Task directions – Reproduce every item below word for word, changing nothing in any line.

↓↓↓

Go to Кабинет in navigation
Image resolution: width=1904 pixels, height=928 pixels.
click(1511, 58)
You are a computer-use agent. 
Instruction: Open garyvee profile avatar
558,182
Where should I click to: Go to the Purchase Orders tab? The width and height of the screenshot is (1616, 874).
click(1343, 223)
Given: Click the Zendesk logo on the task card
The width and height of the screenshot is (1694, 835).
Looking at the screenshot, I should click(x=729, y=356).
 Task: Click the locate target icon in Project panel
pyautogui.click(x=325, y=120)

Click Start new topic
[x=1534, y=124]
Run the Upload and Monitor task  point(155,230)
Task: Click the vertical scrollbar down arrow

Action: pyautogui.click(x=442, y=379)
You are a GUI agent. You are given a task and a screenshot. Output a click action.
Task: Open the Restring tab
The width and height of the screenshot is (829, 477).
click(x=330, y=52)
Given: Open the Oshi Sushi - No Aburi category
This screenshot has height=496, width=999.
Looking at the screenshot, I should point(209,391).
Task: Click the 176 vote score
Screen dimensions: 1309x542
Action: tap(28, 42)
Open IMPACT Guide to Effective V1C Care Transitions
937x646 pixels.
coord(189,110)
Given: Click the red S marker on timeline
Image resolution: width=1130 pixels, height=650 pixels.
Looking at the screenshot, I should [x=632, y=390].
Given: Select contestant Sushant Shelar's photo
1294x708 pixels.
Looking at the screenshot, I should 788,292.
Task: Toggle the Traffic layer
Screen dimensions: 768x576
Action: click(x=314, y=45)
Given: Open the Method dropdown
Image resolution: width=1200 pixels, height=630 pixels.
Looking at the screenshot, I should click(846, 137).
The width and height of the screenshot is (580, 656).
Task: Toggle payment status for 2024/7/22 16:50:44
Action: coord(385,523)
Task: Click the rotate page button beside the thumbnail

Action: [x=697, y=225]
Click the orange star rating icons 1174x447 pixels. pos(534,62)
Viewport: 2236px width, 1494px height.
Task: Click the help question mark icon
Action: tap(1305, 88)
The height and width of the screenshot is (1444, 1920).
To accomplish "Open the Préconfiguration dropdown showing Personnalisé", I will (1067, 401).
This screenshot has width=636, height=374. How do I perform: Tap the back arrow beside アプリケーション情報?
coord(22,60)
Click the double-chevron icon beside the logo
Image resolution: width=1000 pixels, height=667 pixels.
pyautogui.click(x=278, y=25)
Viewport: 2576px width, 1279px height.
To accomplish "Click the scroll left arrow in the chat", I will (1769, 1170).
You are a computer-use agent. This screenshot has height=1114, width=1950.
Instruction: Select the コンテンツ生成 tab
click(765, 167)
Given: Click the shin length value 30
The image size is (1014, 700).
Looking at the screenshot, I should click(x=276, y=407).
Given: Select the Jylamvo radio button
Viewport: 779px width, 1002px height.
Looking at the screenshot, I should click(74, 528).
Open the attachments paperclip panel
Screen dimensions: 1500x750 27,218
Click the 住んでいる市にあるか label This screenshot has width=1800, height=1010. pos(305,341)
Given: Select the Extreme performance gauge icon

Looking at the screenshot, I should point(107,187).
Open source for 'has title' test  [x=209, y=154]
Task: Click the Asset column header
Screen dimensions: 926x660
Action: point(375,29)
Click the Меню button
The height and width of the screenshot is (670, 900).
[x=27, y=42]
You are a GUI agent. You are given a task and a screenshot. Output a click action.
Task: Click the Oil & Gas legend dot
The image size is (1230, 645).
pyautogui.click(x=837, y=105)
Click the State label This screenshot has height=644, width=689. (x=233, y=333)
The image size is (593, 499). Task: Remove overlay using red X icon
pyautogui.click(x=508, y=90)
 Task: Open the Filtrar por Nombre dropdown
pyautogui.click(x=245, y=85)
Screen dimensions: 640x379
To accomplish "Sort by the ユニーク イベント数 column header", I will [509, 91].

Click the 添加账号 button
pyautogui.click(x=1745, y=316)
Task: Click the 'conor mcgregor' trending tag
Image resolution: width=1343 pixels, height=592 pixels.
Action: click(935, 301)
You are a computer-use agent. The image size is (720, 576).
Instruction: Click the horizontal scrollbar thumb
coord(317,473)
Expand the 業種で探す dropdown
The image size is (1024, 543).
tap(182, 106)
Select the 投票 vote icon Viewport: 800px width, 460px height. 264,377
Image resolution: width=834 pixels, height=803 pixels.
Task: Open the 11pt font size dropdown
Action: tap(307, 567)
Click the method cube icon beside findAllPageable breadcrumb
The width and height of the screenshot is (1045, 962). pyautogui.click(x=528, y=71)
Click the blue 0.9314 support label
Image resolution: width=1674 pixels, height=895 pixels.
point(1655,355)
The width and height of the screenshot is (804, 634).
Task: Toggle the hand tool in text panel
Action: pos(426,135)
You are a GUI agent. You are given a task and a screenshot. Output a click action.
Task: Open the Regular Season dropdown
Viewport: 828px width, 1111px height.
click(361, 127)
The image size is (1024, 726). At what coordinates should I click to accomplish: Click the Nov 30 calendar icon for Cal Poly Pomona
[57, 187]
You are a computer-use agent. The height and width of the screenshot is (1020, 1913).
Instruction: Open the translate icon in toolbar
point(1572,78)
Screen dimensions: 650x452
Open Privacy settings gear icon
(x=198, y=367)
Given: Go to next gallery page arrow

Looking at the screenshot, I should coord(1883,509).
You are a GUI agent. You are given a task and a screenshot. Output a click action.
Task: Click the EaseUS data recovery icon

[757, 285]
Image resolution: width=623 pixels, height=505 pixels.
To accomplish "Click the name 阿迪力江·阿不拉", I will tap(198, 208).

↑↑↑

Task solution –
Go to Кабинет in navigation
Image resolution: width=1904 pixels, height=928 pixels.
click(1511, 58)
You are a computer-use agent. 
Instruction: Open garyvee profile avatar
558,182
Where should I click to: Go to the Purchase Orders tab? The width and height of the screenshot is (1616, 874).
click(1343, 223)
Given: Click the Zendesk logo on the task card
The width and height of the screenshot is (1694, 835).
Looking at the screenshot, I should click(x=729, y=356).
 Task: Click the locate target icon in Project panel
pyautogui.click(x=325, y=120)

Click Start new topic
[x=1534, y=124]
Run the Upload and Monitor task  point(155,230)
Task: Click the vertical scrollbar down arrow

Action: pyautogui.click(x=442, y=379)
You are a GUI agent. You are given a task and a screenshot. Output a click action.
Task: Open the Restring tab
The width and height of the screenshot is (829, 477).
click(x=330, y=52)
Given: Open the Oshi Sushi - No Aburi category
This screenshot has height=496, width=999.
Looking at the screenshot, I should point(209,391).
Task: Click the 176 vote score
Screen dimensions: 1309x542
Action: tap(28, 42)
Open IMPACT Guide to Effective V1C Care Transitions
937x646 pixels.
coord(189,110)
Given: Click the red S marker on timeline
Image resolution: width=1130 pixels, height=650 pixels.
Looking at the screenshot, I should [x=632, y=390].
Given: Select contestant Sushant Shelar's photo
1294x708 pixels.
Looking at the screenshot, I should 788,292.
Task: Toggle the Traffic layer
Screen dimensions: 768x576
Action: click(x=314, y=45)
Given: Open the Method dropdown
Image resolution: width=1200 pixels, height=630 pixels.
Looking at the screenshot, I should click(846, 137).
The width and height of the screenshot is (580, 656).
Task: Toggle payment status for 2024/7/22 16:50:44
Action: coord(385,523)
Task: Click the rotate page button beside the thumbnail

Action: [x=697, y=225]
Click the orange star rating icons 1174x447 pixels. pos(534,62)
Viewport: 2236px width, 1494px height.
Task: Click the help question mark icon
Action: tap(1305, 88)
The height and width of the screenshot is (1444, 1920).
To accomplish "Open the Préconfiguration dropdown showing Personnalisé", I will (1067, 401).
This screenshot has width=636, height=374. How do I perform: Tap the back arrow beside アプリケーション情報?
coord(22,60)
Click the double-chevron icon beside the logo
Image resolution: width=1000 pixels, height=667 pixels.
pyautogui.click(x=278, y=25)
Viewport: 2576px width, 1279px height.
To accomplish "Click the scroll left arrow in the chat", I will (1769, 1170).
You are a computer-use agent. This screenshot has height=1114, width=1950.
Instruction: Select the コンテンツ生成 tab
click(765, 167)
Given: Click the shin length value 30
The image size is (1014, 700).
Looking at the screenshot, I should click(x=276, y=407).
Given: Select the Jylamvo radio button
Viewport: 779px width, 1002px height.
Looking at the screenshot, I should click(74, 528).
Open the attachments paperclip panel
Screen dimensions: 1500x750 27,218
Click the 住んでいる市にあるか label This screenshot has width=1800, height=1010. pos(305,341)
Given: Select the Extreme performance gauge icon

Looking at the screenshot, I should point(107,187).
Open source for 'has title' test  [x=209, y=154]
Task: Click the Asset column header
Screen dimensions: 926x660
Action: point(375,29)
Click the Меню button
The height and width of the screenshot is (670, 900).
[x=27, y=42]
You are a GUI agent. You are given a task and a screenshot. Output a click action.
Task: Click the Oil & Gas legend dot
The image size is (1230, 645).
pyautogui.click(x=837, y=105)
Click the State label This screenshot has height=644, width=689. (x=233, y=333)
The image size is (593, 499). Task: Remove overlay using red X icon
pyautogui.click(x=508, y=90)
 Task: Open the Filtrar por Nombre dropdown
pyautogui.click(x=245, y=85)
Screen dimensions: 640x379
To accomplish "Sort by the ユニーク イベント数 column header", I will [509, 91].

Click the 添加账号 button
pyautogui.click(x=1745, y=316)
Task: Click the 'conor mcgregor' trending tag
Image resolution: width=1343 pixels, height=592 pixels.
Action: click(935, 301)
You are a computer-use agent. The image size is (720, 576).
Instruction: Click the horizontal scrollbar thumb
coord(317,473)
Expand the 業種で探す dropdown
The image size is (1024, 543).
tap(182, 106)
Select the 投票 vote icon Viewport: 800px width, 460px height. 264,377
Image resolution: width=834 pixels, height=803 pixels.
Task: Open the 11pt font size dropdown
Action: tap(307, 567)
Click the method cube icon beside findAllPageable breadcrumb
The width and height of the screenshot is (1045, 962). pyautogui.click(x=528, y=71)
Click the blue 0.9314 support label
Image resolution: width=1674 pixels, height=895 pixels.
point(1655,355)
The width and height of the screenshot is (804, 634).
Task: Toggle the hand tool in text panel
Action: pos(426,135)
You are a GUI agent. You are given a task and a screenshot. Output a click action.
Task: Open the Regular Season dropdown
Viewport: 828px width, 1111px height.
click(361, 127)
The image size is (1024, 726). At what coordinates should I click to accomplish: Click the Nov 30 calendar icon for Cal Poly Pomona
[57, 187]
You are a computer-use agent. The height and width of the screenshot is (1020, 1913).
Instruction: Open the translate icon in toolbar
point(1572,78)
Screen dimensions: 650x452
Open Privacy settings gear icon
(x=198, y=367)
Given: Go to next gallery page arrow

Looking at the screenshot, I should coord(1883,509).
You are a GUI agent. You are given a task and a screenshot. Output a click action.
Task: Click the EaseUS data recovery icon

[757, 285]
Image resolution: width=623 pixels, height=505 pixels.
To accomplish "Click the name 阿迪力江·阿不拉", I will tap(198, 208).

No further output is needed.